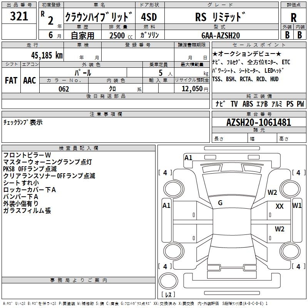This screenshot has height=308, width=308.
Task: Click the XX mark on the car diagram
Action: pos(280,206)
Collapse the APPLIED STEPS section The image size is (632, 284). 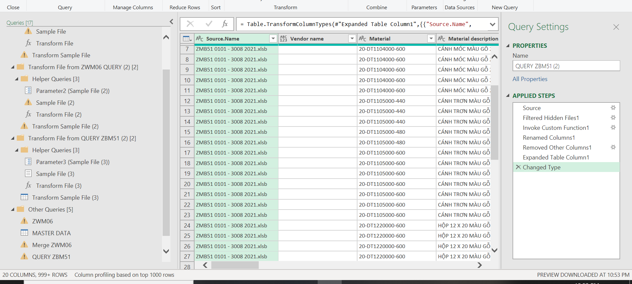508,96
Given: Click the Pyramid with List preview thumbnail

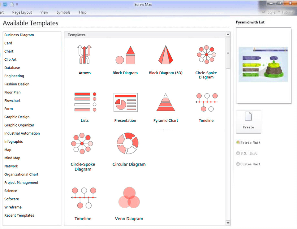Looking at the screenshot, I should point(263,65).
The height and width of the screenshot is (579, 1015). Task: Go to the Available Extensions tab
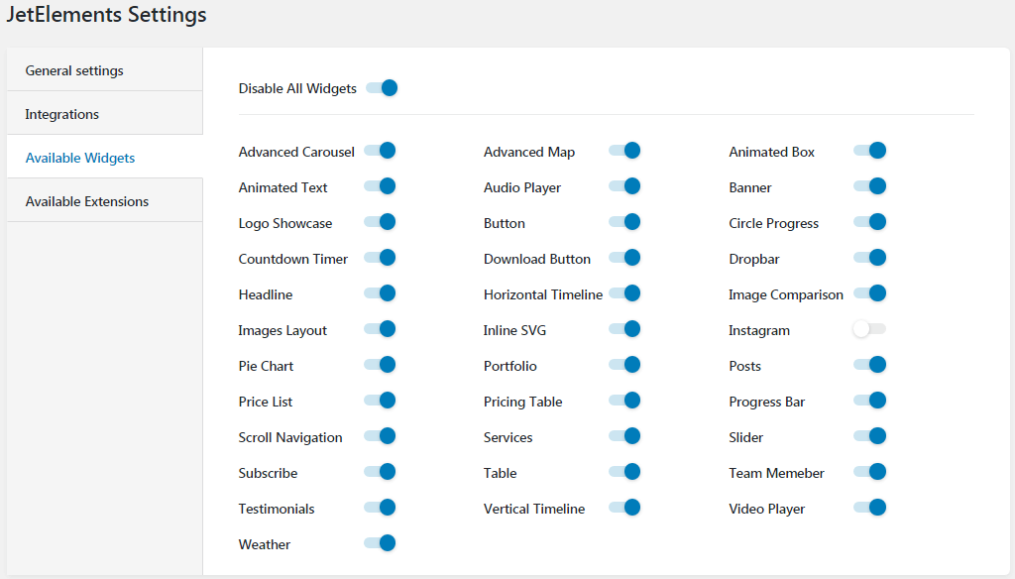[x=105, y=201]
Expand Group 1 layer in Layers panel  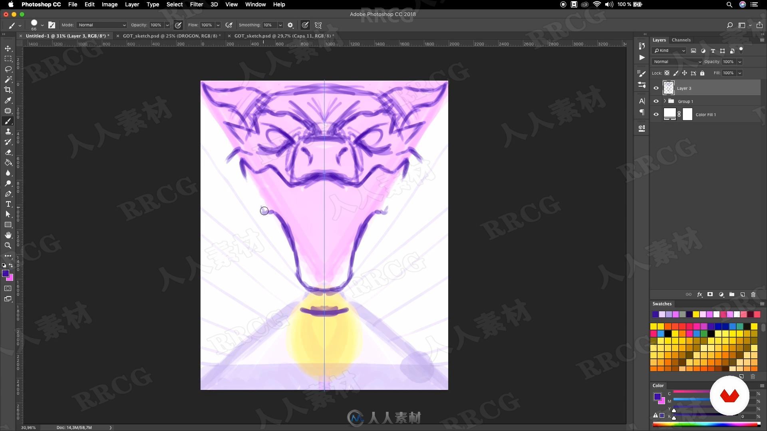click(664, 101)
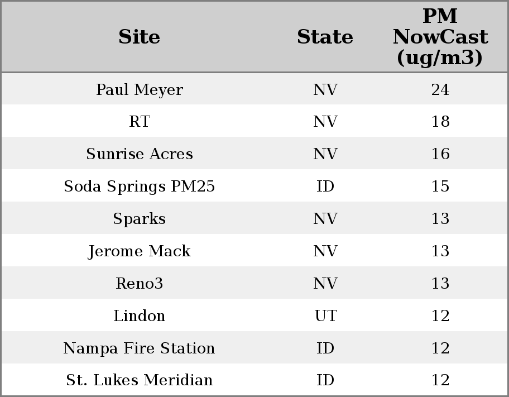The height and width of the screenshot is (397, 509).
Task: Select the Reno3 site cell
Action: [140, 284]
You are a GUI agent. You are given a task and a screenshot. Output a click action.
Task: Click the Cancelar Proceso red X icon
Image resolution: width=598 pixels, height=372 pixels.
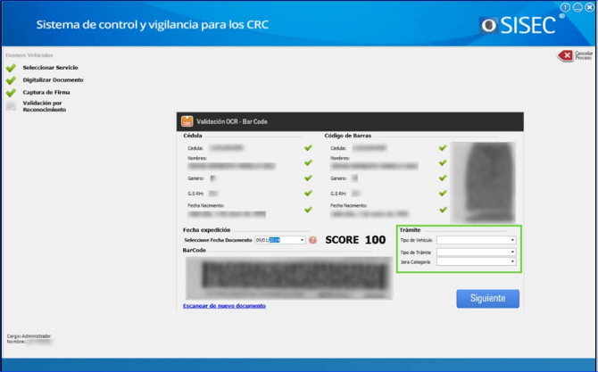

- - - - -

Your answer should be the lines from the line containing "Task: Click the Cancelar Proceso red X icon" through the end of the listing above, output exactly and alone, without the pictures.

Task: Click the Cancelar Proceso red X icon
Image resolution: width=598 pixels, height=372 pixels.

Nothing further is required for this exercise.